One of my posts with this opening comment attracted more than average attention, perhaps because it rings true with many. It was prompted by the following ironic scenario.
I was referred to talk to a couple of entrepreneurial young guys, eager to start a business together. They were full of enthusiasm, which is always great to see. They had identified the ideal unit for their business and wanted my advice and guidance on negotiating the terms of the lease with the agent acting for the landlord.
They had already identified the building, however, as their story unfolded and as they relayed their business model to me, there was a flaw in the plan they were telling me. It was so clear that I could not allow the conversation to go forward without explaining the basis and context of my concern to them.
Thankfully, after their initial surprise, they could see exactly what I was saying and why. They understood my concern. Without the issue resolved, it was doubtful they would succeed in their plan. My view was that it wouldn’t be worth the time and cost to overcome.
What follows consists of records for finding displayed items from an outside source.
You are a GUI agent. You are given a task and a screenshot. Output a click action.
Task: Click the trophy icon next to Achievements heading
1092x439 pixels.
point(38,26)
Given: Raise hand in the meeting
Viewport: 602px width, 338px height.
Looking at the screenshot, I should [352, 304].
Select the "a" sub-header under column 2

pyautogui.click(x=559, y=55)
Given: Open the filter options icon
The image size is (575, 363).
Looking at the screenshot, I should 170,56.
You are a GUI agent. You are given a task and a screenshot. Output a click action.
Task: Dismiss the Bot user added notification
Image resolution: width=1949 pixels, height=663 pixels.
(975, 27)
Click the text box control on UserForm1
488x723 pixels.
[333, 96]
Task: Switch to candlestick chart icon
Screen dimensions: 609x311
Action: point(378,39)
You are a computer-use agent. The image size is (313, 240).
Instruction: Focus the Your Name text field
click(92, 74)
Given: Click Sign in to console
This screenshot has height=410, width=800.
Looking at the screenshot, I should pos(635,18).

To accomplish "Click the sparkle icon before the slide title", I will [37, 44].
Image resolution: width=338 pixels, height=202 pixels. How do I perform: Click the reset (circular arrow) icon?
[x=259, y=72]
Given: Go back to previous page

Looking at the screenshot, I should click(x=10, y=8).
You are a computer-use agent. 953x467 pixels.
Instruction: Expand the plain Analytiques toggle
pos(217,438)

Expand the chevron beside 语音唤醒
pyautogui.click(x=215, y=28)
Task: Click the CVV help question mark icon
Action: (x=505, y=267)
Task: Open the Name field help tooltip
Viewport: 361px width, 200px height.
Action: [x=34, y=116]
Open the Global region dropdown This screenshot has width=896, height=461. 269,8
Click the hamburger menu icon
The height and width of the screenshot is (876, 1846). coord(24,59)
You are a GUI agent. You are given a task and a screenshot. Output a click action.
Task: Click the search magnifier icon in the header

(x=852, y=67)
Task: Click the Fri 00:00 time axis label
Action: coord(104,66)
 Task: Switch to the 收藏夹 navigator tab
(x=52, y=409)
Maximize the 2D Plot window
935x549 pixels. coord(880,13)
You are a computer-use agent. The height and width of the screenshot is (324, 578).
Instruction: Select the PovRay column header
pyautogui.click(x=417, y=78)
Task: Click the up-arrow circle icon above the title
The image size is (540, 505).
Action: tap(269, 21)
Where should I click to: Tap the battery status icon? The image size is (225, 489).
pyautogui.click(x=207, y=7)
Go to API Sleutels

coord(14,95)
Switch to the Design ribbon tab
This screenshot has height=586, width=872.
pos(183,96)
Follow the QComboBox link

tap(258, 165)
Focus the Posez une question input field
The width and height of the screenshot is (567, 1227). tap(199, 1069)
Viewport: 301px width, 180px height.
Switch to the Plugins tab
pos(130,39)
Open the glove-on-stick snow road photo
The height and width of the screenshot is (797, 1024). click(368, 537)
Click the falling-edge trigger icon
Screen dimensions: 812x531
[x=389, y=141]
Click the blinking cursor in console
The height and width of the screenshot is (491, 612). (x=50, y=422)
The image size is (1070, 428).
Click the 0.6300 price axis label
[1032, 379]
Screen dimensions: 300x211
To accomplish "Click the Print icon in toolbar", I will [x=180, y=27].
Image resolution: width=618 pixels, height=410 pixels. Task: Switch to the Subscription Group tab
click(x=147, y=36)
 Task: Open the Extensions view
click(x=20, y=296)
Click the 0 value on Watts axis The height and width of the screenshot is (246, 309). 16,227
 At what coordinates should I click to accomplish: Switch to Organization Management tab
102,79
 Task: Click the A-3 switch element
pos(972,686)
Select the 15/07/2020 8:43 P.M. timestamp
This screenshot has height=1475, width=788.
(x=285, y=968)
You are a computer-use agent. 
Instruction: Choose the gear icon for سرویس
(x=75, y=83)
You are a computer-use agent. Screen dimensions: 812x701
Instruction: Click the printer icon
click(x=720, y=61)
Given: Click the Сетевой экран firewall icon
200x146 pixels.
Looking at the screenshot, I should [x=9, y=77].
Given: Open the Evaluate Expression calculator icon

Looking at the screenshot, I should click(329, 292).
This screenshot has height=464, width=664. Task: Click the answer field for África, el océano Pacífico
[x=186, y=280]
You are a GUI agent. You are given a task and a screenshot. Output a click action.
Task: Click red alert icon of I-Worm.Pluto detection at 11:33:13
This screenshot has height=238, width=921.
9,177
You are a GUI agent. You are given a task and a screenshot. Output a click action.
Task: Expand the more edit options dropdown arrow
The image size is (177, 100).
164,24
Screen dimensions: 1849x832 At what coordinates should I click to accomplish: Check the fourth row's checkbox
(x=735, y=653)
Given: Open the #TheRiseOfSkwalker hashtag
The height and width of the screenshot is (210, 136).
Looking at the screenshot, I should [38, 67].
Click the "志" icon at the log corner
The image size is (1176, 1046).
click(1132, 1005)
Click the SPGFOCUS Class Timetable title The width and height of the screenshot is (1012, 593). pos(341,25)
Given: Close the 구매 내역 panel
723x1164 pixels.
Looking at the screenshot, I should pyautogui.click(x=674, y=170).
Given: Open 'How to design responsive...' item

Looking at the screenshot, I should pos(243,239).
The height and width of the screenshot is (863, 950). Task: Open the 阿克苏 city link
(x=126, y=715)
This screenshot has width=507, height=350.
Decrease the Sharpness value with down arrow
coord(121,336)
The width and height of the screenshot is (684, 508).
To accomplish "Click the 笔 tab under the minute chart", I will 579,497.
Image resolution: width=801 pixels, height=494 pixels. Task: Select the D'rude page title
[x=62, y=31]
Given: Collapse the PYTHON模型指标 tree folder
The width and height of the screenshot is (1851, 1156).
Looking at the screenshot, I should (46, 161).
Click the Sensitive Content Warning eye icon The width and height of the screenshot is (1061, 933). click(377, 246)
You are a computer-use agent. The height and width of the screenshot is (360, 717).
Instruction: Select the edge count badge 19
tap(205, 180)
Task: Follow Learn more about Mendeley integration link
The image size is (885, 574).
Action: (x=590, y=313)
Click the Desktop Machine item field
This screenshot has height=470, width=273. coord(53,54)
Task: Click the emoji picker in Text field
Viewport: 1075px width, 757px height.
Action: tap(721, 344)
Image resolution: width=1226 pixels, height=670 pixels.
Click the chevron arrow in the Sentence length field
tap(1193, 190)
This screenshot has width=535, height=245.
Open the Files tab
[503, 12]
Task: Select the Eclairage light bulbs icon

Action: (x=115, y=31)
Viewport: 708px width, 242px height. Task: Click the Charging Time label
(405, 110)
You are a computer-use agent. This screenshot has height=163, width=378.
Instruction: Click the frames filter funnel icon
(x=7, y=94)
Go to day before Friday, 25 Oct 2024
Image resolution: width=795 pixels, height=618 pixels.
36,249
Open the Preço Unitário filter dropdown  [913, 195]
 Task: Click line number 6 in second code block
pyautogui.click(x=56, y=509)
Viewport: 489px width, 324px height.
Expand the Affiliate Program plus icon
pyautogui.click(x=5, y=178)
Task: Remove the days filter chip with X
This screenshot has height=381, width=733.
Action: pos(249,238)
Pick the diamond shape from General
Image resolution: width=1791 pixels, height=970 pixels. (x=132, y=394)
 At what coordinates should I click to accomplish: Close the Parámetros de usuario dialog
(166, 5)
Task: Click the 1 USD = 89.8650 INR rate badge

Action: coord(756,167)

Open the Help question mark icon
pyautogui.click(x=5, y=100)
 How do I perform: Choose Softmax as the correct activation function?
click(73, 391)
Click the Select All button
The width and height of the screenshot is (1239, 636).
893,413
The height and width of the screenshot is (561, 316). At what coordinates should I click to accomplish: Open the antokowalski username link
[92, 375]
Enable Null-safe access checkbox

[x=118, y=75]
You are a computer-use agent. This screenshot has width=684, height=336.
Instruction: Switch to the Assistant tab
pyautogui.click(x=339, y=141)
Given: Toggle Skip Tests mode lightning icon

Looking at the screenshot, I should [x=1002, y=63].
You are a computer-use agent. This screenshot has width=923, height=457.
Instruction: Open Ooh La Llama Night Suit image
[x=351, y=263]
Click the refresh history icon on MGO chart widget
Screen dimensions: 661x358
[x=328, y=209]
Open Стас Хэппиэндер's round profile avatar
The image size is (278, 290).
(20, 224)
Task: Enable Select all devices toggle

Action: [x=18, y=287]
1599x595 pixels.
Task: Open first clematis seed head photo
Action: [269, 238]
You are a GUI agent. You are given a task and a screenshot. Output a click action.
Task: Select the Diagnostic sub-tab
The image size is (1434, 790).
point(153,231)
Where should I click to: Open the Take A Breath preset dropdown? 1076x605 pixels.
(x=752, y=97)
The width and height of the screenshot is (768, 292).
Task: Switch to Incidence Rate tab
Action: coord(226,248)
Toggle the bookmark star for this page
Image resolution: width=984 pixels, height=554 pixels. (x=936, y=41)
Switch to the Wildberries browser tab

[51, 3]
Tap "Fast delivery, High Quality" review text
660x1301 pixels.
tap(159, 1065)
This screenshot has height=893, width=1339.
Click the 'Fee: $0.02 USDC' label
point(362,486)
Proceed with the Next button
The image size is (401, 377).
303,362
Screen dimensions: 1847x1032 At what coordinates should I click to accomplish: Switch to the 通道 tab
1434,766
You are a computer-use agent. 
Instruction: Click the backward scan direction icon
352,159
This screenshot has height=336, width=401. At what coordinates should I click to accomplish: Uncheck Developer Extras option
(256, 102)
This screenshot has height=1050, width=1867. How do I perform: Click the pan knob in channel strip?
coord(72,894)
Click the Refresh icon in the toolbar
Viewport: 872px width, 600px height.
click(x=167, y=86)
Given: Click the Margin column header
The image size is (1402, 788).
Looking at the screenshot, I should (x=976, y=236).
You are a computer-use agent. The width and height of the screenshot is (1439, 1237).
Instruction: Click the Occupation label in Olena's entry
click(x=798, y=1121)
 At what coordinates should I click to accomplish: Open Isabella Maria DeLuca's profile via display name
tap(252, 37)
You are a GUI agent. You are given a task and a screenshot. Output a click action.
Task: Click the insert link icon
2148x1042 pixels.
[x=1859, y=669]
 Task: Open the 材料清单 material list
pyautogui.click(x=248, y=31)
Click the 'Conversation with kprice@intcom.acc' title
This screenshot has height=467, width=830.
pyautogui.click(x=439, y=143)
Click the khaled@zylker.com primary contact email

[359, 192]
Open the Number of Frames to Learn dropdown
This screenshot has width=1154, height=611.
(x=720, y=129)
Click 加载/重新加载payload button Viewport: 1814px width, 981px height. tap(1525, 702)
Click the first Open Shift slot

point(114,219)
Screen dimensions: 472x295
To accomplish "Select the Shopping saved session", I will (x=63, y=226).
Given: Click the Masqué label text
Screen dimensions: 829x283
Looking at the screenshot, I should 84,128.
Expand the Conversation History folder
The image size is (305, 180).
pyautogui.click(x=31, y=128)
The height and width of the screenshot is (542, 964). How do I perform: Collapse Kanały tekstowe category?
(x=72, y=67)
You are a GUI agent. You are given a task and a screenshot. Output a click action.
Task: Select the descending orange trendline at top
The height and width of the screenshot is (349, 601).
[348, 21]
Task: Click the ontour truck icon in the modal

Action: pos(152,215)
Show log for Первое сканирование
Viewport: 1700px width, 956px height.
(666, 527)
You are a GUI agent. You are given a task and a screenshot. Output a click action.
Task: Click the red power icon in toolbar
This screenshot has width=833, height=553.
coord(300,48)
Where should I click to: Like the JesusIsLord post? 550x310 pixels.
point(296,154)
I suggested how they could ‘bottom out’ the matter and make a judgement about whether the object of my concern was truly fatal to their strategy.
The point of the story is this: whilst it had already been recognised by others that there may be an issue, they had been told by more than one person, “No, that won’t be a problem at all!”, which, in their enthusiasm, they had willingly accepted. Where had all that advice been given? Well, in the pub of course and clearly by people who lacked a professional understanding of the issues and the experience to advise!
The irony that struck me as I was explaining the reality and magnitude of the challenge, that we too were sitting in a pub. Hence the conclusion of the tale is, you CAN trust advice from the bloke at the pub if that bloke happens to have over 35 years’ experience doing exactly what you’ve asked about!